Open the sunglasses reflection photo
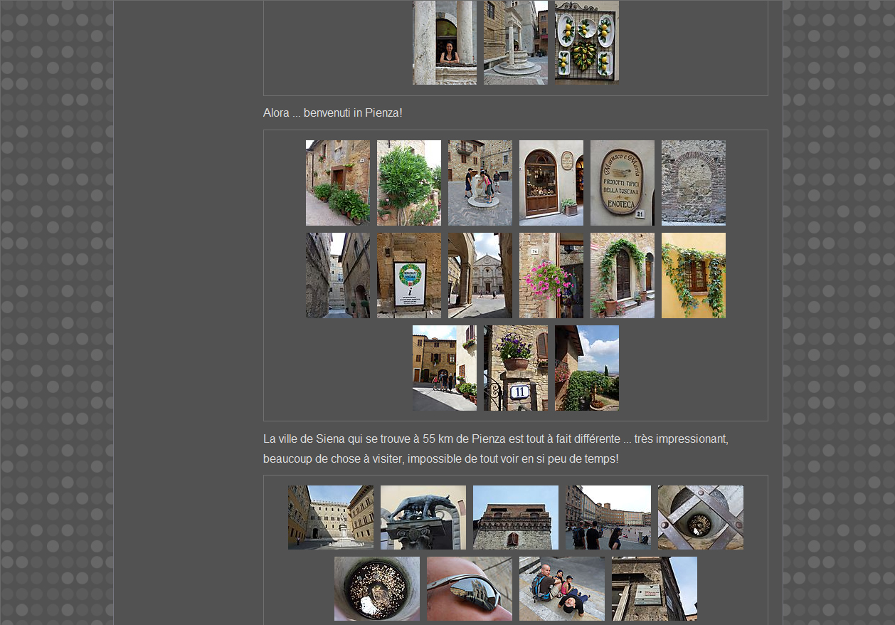 (x=470, y=589)
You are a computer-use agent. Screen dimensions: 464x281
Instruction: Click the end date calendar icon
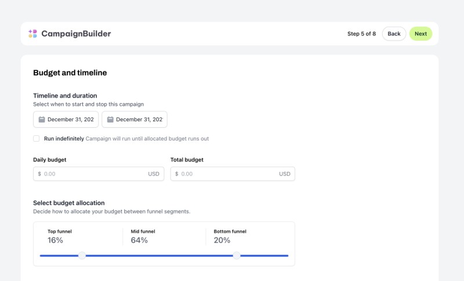point(110,120)
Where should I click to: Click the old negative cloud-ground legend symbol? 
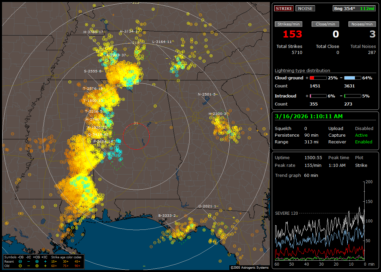[x=20, y=266]
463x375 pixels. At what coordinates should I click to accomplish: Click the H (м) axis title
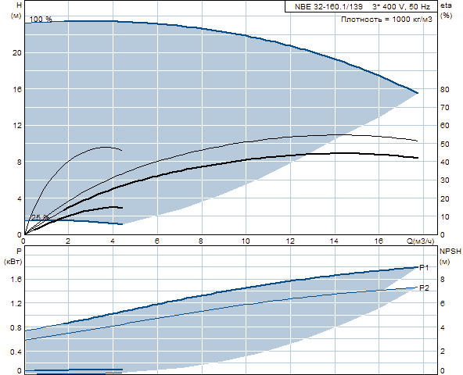(16, 11)
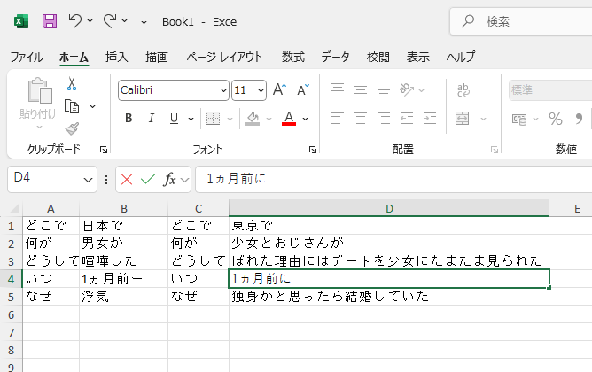
Task: Click the Increase Font Size icon
Action: pyautogui.click(x=279, y=90)
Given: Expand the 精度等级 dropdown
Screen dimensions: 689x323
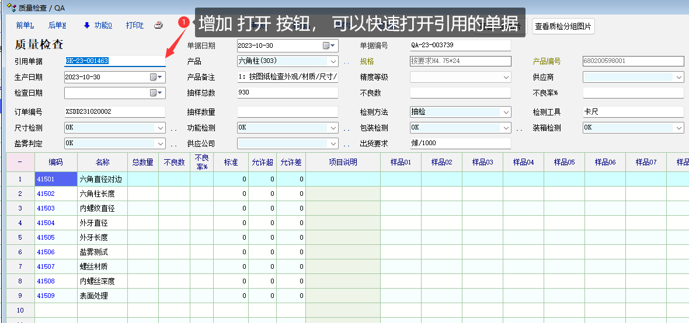Looking at the screenshot, I should tap(506, 77).
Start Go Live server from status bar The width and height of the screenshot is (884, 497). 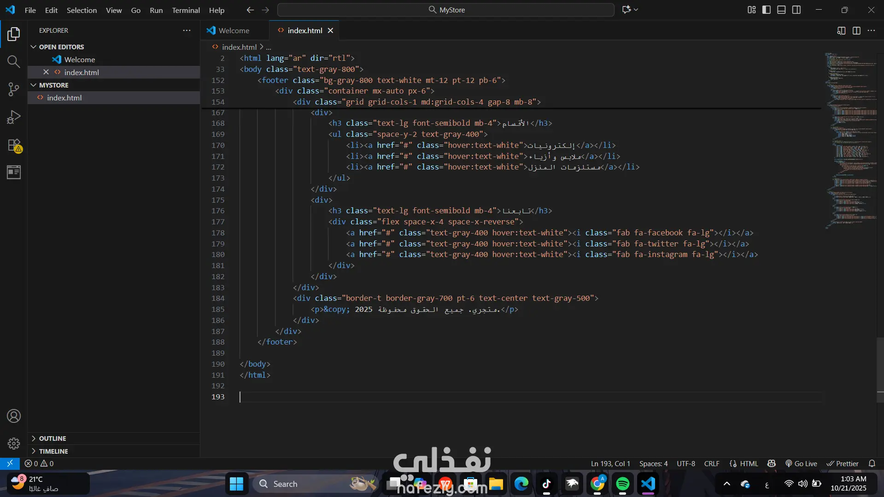pyautogui.click(x=801, y=463)
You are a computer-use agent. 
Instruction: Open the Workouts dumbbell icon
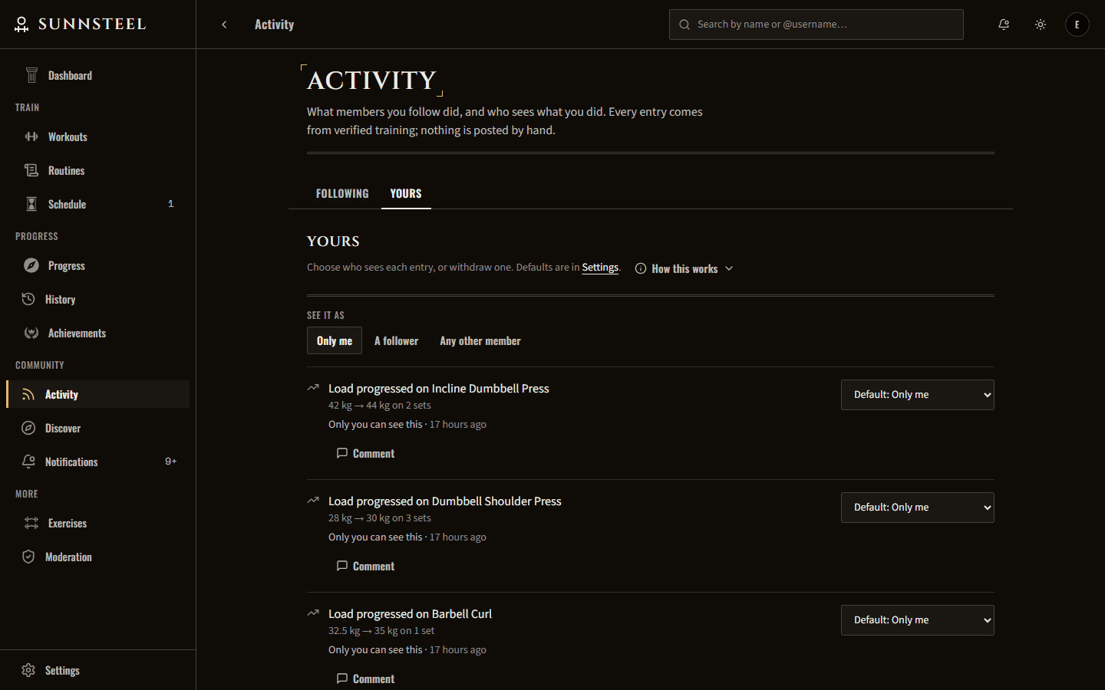click(31, 136)
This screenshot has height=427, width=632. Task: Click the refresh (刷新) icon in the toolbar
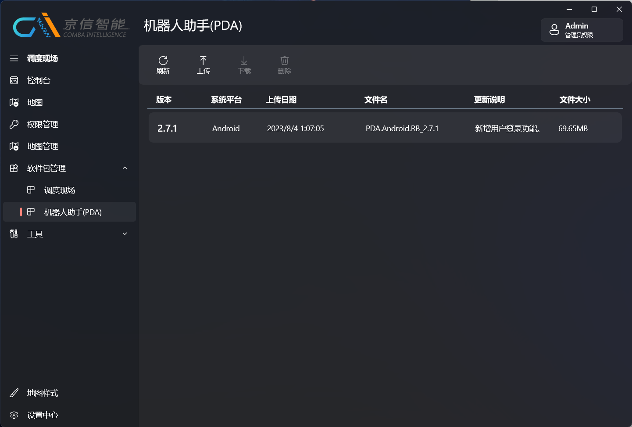(x=164, y=65)
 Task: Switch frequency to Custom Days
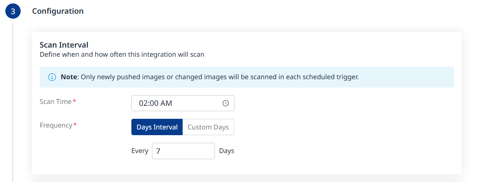click(x=208, y=127)
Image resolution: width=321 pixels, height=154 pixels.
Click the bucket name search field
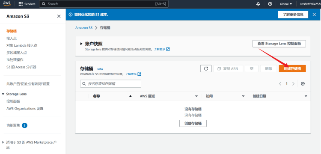pos(110,84)
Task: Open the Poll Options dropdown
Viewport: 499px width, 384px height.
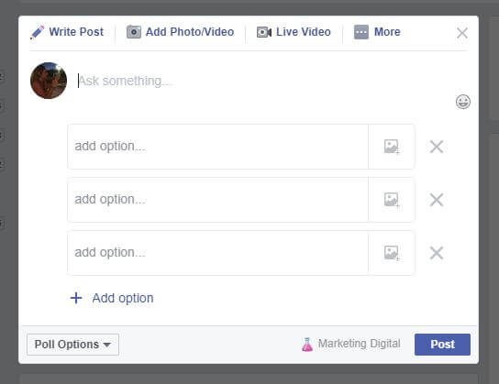Action: 72,345

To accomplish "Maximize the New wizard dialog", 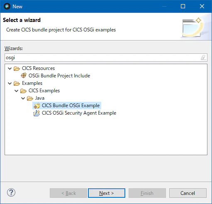I will pyautogui.click(x=183, y=6).
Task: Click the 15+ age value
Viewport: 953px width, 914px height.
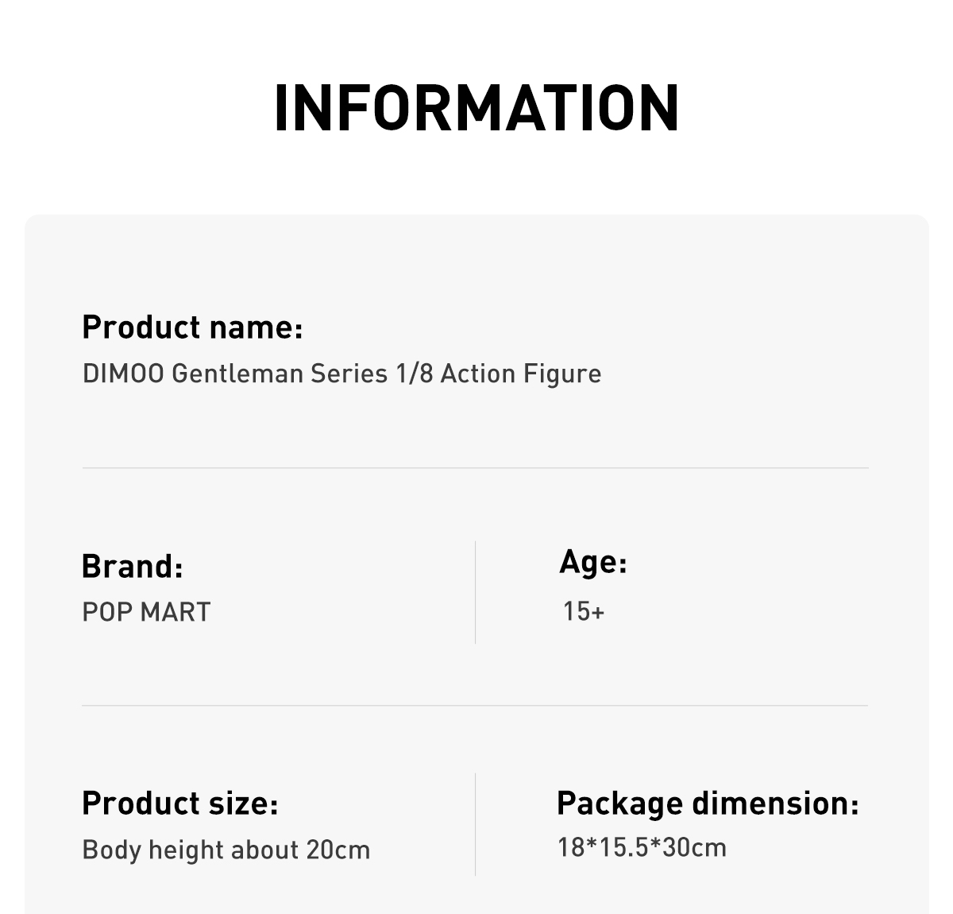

----------

▶ _TASK GOAL_: Work out the number of lines in the records that contain the string "dropdown". Nothing but that number should be sent back.

▶ _RESULT OF THIS TASK_: 2